Мария Стюарт - Родерик Грэм

Шрифт:

-
+

Интервал:

-
+
1 ... 99 100 101 102 103 104 105 106 107 ... 122
Перейти на страницу:

В сентябре 1574 года Мария проявила свою обычную заботу о слугах, попросив архиепископа найти для Мэри Сетон часы. Мэри Сетон была последней из четырех Марий, оставшейся незамужней, и являлась объектом страсти Эндрю Битона, унаследовавшего после отца, Джона, должность камергера двора Марии. Однако Мэри Сетон утверждала, что дала обет хранить целомудрие, еще когда девочкой вместе со своей госпожой прибыла во Францию. Битон, человек явно решительный, отправился в 1577 году во Францию, чтобы получить для Мэри разрешение от обета. Удалось ли ему этого добиться или нет, остается тайной, поскольку несчастный Битон утонул на обратном пути, а шесть лет спустя Мэри Сетон, все еще девственница, вернулась во Францию и прожила остаток дней в монастыре Сен-Пьер в Реймсе, аббатисой которого была Рене де Гиз.

22 сентября Мария попросила архиепископа приобрести для нее несколько собак в добавление к паре очаровательных маленьких собачек, которые, как она была уверена, отправляет ей ее дядя-кардинал; ведь кроме чтения и необходимой работы у нее нет никаких удовольствий. Она закончила свое грустное письмо, напомнив архиепископу о том, что щенков необходимо тепло укутать во время путешествия.

Пока Мария беспокоилась о своей растущей своре, ее хозяйка Бесс высматривала династический союз. В течение некоторого времени она вела переговоры о браке между своей дочерью Элизабет и графом Саффолком[115], но, прослышав, что недавно овдовевшая графиня Леннокс и ее сын, молодой граф Чарлз Стюарт, отправляются на север, немедленно предложила им встречу. Елизавета запретила графине посещать Чатсуорт.

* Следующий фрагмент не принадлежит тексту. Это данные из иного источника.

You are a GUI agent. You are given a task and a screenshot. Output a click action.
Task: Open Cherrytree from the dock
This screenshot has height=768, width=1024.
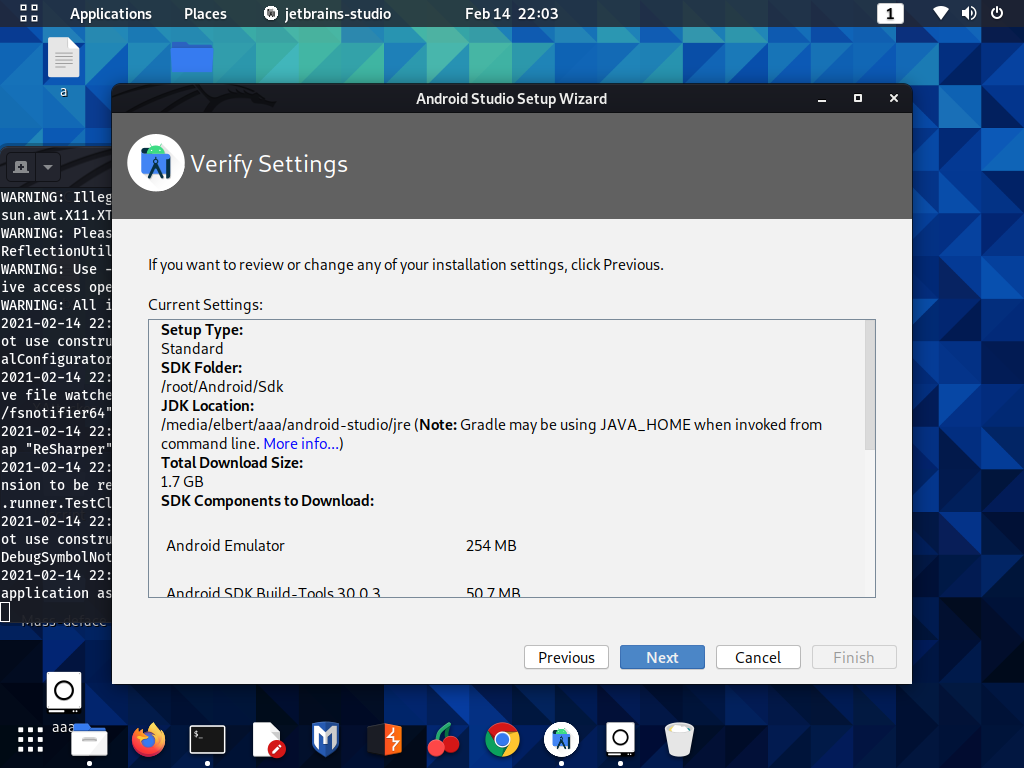[443, 740]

От одной мысли о том, что мать Дарнли, неисправимая заговорщица и постоянная обитательница Тауэра, приблизится к Марии, у нее кровь стыла в жилах. Однако аббатство Раффорд было собственностью Шрусбери и лежало на пути графини на север, так что визит был запланирован. Он продлился пять дней; две матери были заняты предсвадебными переговорами, а их пятнадцатилетние дети были предоставлены сами себе. Чарлз Стюарт был правнуком Маргарет Тюдор и, таким образом, имел прямые права на английскую корону, хотя и по женской линии. Если бы в результате брака на свет появился сын, он в свою очередь стал бы графом Ленноксом и, пожалуй, имел бы более серьезные права на английский престол, нежели Яков VI. Шрусбери желал этого брака хотя бы во имя собственного спокойствия: «Когда это произойдет, я вздохну спокойно, ведь в Англии мало найдется сыновей знатных дворян, с которыми она бы не просила меня переговорить в тот или иной момент». Брак в самом деле совершился с великой быстротой.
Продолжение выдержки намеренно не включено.